■ ACTIVITY
Your job with the data below is to output exactly the lines from the one holding "Task: Open the Organize dropdown menu" down to the one holding "You are a computer-use agent. 1080x557", both included, and no others.

■ RECORDED INFORMATION
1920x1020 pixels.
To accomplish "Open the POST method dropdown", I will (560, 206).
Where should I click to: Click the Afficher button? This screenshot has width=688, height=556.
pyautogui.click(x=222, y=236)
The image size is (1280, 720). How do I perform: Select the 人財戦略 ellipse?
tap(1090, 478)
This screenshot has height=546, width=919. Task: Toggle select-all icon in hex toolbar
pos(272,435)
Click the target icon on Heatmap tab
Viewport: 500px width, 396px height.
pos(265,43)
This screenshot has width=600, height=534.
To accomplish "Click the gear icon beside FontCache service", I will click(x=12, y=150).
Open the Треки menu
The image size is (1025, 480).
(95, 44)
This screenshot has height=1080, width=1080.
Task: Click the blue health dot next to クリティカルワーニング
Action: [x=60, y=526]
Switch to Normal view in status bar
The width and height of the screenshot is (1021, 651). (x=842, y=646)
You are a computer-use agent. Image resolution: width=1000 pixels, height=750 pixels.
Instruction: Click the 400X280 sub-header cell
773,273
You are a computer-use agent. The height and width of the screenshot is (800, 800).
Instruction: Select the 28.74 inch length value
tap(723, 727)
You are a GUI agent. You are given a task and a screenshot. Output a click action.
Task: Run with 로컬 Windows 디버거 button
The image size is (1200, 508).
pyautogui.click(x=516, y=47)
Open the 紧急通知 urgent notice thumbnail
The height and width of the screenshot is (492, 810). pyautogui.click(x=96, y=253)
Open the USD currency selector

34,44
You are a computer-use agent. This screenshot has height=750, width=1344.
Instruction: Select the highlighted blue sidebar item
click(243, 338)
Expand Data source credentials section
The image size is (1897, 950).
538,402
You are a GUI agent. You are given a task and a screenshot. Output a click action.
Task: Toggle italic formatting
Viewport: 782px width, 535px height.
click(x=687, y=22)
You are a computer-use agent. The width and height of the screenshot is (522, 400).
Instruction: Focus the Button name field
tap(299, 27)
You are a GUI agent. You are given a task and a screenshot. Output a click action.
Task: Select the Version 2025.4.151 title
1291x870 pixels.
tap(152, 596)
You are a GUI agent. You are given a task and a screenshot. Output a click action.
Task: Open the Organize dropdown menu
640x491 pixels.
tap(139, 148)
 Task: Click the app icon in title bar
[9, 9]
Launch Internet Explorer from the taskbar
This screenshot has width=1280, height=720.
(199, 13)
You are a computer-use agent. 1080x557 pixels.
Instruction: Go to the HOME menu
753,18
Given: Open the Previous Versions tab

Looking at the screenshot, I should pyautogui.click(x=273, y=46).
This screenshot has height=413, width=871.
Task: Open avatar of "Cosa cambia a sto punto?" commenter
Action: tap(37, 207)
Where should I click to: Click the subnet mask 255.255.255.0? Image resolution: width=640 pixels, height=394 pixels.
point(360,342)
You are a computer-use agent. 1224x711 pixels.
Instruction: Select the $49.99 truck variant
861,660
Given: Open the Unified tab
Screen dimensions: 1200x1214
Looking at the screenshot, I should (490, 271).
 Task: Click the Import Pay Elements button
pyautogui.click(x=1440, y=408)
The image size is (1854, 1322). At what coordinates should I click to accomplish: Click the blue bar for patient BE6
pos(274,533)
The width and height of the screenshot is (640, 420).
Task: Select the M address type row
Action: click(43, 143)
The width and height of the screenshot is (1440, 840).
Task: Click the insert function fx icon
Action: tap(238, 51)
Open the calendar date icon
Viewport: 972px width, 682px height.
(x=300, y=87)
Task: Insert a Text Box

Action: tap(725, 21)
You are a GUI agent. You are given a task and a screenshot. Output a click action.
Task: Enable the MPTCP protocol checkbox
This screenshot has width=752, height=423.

■ EXERCISE SOLUTION
Task: Open the Organize dropdown menu
640x491 pixels.
tap(139, 148)
 Task: Click the app icon in title bar
[9, 9]
Launch Internet Explorer from the taskbar
This screenshot has width=1280, height=720.
(199, 13)
You are a computer-use agent. 1080x557 pixels.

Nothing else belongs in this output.